By Mark Felsenthal and David Lawder
WASHINGTON (Reuters) - A measure to extend the U.S. debt limit for nearly four months moved closer on Tuesday to a vote and the White House said the president would sign the bill if it cleared Congress, easing uncertainty that could have threatened the U.S. economy.
The debt limit "suspension," which would allow the government to borrow money until May 19, is due to come to a vote in the Republican-controlled House of Representatives on Wednesday without amendments.
House Rules Committee Chairman Pete Sessions of Texas said he believed the measure would achieve "near unanimous support" from the House Republican caucus, which would guarantee its passage.
President Barack Obama "would not stand in the way of the bill becoming law," White House spokesman Jay Carney said earlier at a briefing. Democratic Senate Majority Leader Harry Reid has similarly expressed approval.
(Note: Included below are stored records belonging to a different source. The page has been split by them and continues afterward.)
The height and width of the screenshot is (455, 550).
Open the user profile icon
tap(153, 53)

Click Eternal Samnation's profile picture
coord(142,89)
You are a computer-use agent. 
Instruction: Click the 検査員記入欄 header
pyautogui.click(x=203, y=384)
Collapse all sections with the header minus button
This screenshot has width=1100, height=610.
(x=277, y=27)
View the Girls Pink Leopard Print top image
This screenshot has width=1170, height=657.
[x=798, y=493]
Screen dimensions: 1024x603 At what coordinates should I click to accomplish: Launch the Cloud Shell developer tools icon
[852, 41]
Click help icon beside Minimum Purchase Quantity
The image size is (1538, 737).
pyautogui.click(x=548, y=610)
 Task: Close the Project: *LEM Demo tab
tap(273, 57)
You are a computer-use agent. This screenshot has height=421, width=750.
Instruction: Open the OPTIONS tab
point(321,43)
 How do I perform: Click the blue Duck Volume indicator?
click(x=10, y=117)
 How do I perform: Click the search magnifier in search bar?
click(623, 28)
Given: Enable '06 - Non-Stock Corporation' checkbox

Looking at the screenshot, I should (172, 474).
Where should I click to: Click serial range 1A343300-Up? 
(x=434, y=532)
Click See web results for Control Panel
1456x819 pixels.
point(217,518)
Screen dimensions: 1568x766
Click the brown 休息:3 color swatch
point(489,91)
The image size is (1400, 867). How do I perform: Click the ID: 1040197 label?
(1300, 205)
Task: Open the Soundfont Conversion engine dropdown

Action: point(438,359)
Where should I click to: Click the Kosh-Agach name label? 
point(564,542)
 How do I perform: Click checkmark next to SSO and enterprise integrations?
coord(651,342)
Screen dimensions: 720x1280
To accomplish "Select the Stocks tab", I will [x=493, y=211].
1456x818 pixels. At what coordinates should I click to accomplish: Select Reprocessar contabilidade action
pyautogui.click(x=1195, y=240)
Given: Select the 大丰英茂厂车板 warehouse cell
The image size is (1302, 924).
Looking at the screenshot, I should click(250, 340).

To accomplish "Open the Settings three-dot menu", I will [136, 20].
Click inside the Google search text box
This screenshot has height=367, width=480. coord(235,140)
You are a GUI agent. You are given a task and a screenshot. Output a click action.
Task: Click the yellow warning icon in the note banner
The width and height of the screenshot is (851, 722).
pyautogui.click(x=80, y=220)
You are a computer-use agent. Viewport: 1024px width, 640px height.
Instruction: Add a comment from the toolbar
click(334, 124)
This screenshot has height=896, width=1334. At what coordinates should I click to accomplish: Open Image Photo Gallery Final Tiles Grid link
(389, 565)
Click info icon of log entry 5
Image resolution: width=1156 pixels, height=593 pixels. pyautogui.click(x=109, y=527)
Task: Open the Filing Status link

The administration and some Democrats made clear on Tuesday they would prefer a longer-term reprieve from having again to seek an expansion of the nation's borrowing capacity. But the White House welcomed movement on the contentious issue, which has financial markets worried about a self-engineered U.S. debt default.
"What happened ... was a very significant development in terms of de-escalating the sense of conflict over this," Carney said.
Even a sermon delivered at a traditional prayer service at Washington's National Cathedral a day after Obama's inauguration cited the clash over the debt limit as a strain on the nation's spirit.
Reverend Adam Hamilton, a Methodist pastor from Leawood, Kansas, told the attendees, which included Obama, that "to many Americans we seem like a house divided that cannot stand" because of political bickering and discord over issues like the national debt ceiling and healthcare.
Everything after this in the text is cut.